Sangamo Therapeutics Inc.

10/29/2025 | Press release | Distributed by Public on 10/29/2025 14:09

Failure to Satisfy Listing Rule (Form 8-K)

Item 3.01. Notice of Delisting or Failure to Satisfy a Continued Listing Rule or Standard; Transfer of Listing.
On October 29, 2025, Sangamo Therapeutics, Inc. (the "Company") received a letter (the "Extension Notice") from The Nasdaq Stock Market LLC ("Nasdaq") advising that the Company has been granted a 180-day extension, or until April 27, 2026, to regain compliance with the requirement to maintain a minimum bid price of $1.00 per share for continued listing on The Nasdaq Capital Market, as set forth in Nasdaq Listing Rule 5550(a)(2) (the "Minimum Bid Price Requirement"), in accordance with Nasdaq Listing Rule 5810(c)(3)(A). If at any time prior to April 27, 2026, the bid price of the Company's common stock, par value $0.01 per share ("Common Stock"), closes at $1.00 per share or more for a minimum of 10 consecutive trading days, the Company will regain compliance with the Minimum Bid Price Requirement. The Extension Notice has no immediate effect on the listing of the Common Stock on The Nasdaq Capital Market and does not affect the Company's reporting requirements with the Securities and Exchange Commission ("SEC").
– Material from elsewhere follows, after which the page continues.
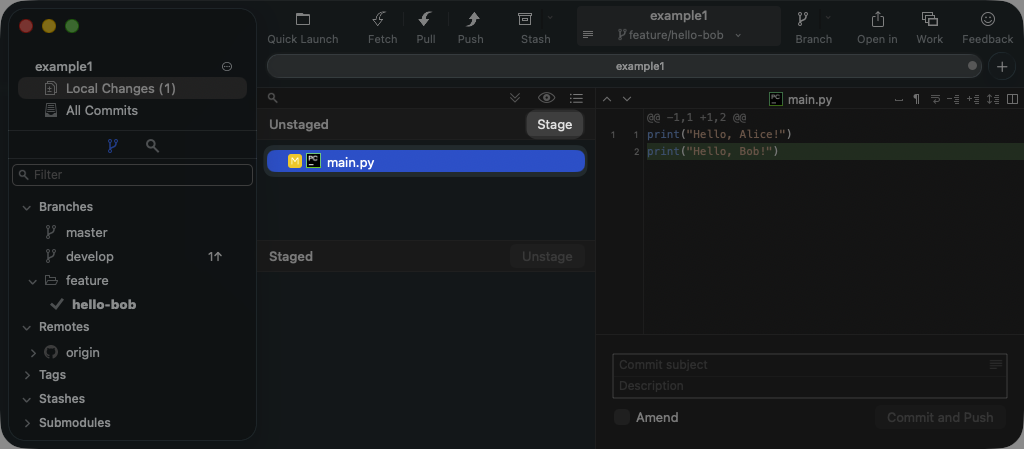Viewport: 1024px width, 449px height.
Task: Enable the Amend checkbox
Action: [x=622, y=417]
As previously disclosed on the Current Report on Form 8-K filed with the SEC on May 5, 2025, the Company received a letter on April 30, 2025 from the Listing Qualifications Staff of Nasdaq indicating that, based upon the closing bid price of the Common Stock, for the preceding 30 consecutive business days, the Company was not in compliance with the Minimum Bid Price Requirement. In accordance with Nasdaq Listing Rule 5810(c)(3)(A), the Company was provided 180 days, or until October 27, 2025, to regain compliance with the Minimum Bid Price Requirement.
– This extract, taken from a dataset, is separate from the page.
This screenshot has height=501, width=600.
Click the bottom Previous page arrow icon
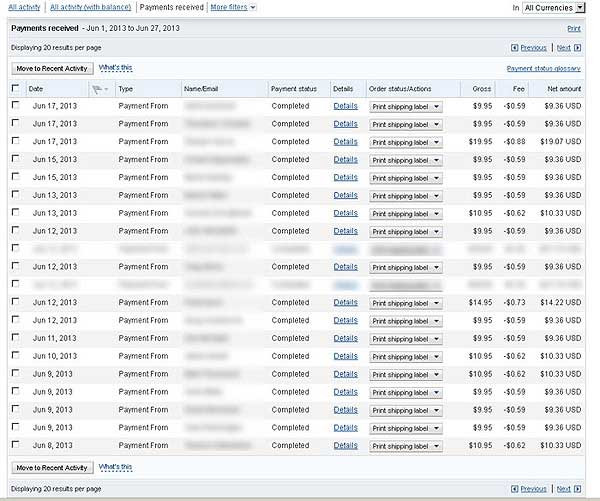pos(514,489)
The Company intends to cure the Minimum Bid Price Requirement by April 27, 2026, however if the Company does not regain compliance with the Minimum Bid Price Requirement during this period, the Company expects that Nasdaq will provide written notification to the Company that its Common Stock will be delisted. At that time, the Company may appeal the delisting determination to a hearings panel pursuant to the procedures set forth in the applicable Nasdaq listing rules. However, there can be no assurance that, if the Company does appeal the delisting determination by Nasdaq to the hearings panel, that such appeal would be successful. There can be no assurance that the Company will regain compliance with the Minimum Bid Price Requirement during the additional 180-day compliance period or maintain compliance with any other Nasdaq listing requirement.
Forward-Looking Statements
Certain statements in this Current Report on Form 8-K (the "Current Report") are "forward-looking statements" that are subject to substantial risks and uncertainties. These statements are made under the "safe harbor" provisions of the U.S. Private Securities Litigation Reform Act of 1995. Forward-looking statements contained in this Current Report may be identified by the use of words such as "anticipate," "expect," "believe," "will," "may," "should," "estimate," "project," "outlook," "forecast" or other similar words and include, without limitation, statements regarding the Company's intent to regain compliance with the Minimum Bid Price Requirement, the potential to appeal a delisting determination by Nasdaq, and the Company's ability to continue its listing on Nasdaq.